Showing posts with label John Coates. Show all posts
Showing posts with label John Coates. Show all posts

Saturday, January 22, 2011

Jane Austen's The Watsons

One of my favourite books is John Coates’ completion of Jane Austen’s fragment, The Watsons, published by Methuen in 1958.

I have read a number of completions of The Watsons but, to my mind, nobody has come anywhere near John Coates’ achievement. His book has wit, intelligence, a moral dimension (so important to Jane Austen) and the characters are varied, lively and behave in a manner which is true to the period. It is impossible to tell where Jane Austen’s fragment ends and Coates’ continuation begins.

In a fascinating article at the end of the book, Coates explains how he tackled it. He was convinced that Jane Austen’s ‘leisurely opening’ showed that she intended The Watsons to be a long book. In his version, the original is less than a quarter of the book.

Furthermore, he dared to alter the original where he felt it to be necessary. As a novelist himself, he needed both characters and incidents to be fresh, and not a pale imitation of ones in existing Austen books. He goes on to discuss the plusses and minuses of the original fragment. There are plenty of potentially interesting characters:

We have an ailing father, four unmarried daughters, and one married and one unmarried son. We have a bachelor peer in the neighbourhood with a flirtatious bachelor friend, a mother and an unmarried sister. We have a highly eligible clergyman with a widowed sister nearby. In the town of D. we have an almost unlimited quantity of officers from a colonel downwards, a young girl with rich parents and two eligible men, the sons of a banker. In the distance there is a rich elderly doctor, a young man who jilted the eldest of the four sisters, and finally a wealthy aunt who has just made a misfortunate second marriage to an Irishman.’
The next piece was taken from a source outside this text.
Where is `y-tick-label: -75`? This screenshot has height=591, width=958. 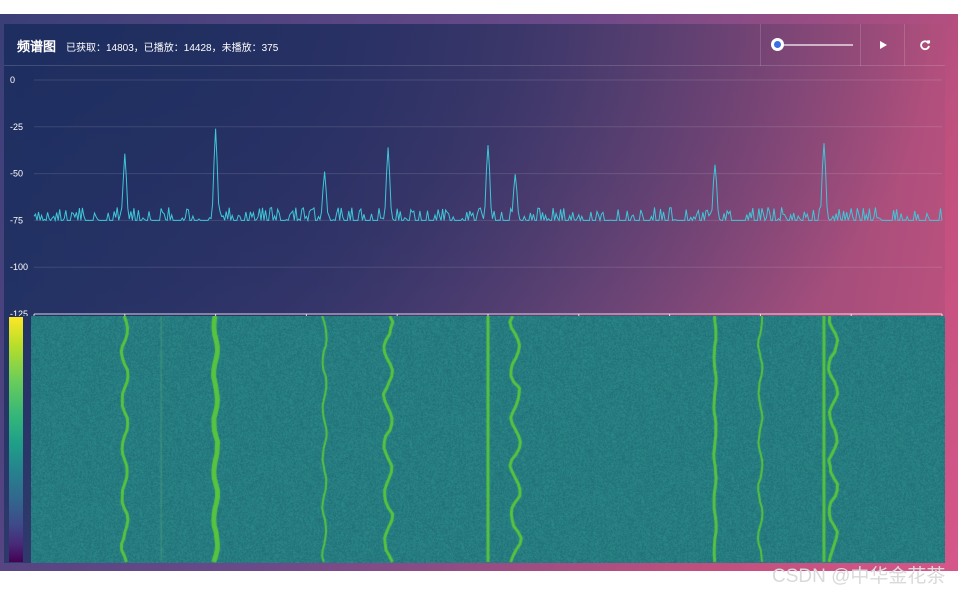 y-tick-label: -75 is located at coordinates (16, 220).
I think most of us would agree that all this is promising material. However, Coates points out that, as the fragment stands, the characters could easily become ‘too dull, too unpleasant or too like an existing Austen character.’

A good example is Penelope Watson whom he sees as ‘a mixture of the two unpleasant Misses Steele – even to the extent of chasing a doctor. I wanted a foil to my rather correct heroine, and Penelope as she now stands is my creation.’

The heroine, Emma Watson, ‘threatened to turn into another Fanny Price’. He re-names her Emily and gives her enough spirit to keep her distinct from Fanny whilst retaining her gentle but firm character.

The result is a book which succeeds triumphantly on its own merits. I’ve always loved it. It’s a great read; nothing jars, and it is both emotionally and intellectually satisfying. In my view, John Coates has done Jane Austen proud. Amazon gives it 5 stars but can only offer two extremely expensive second hand copies.

I can’t understand why it hasn’t been reprinted.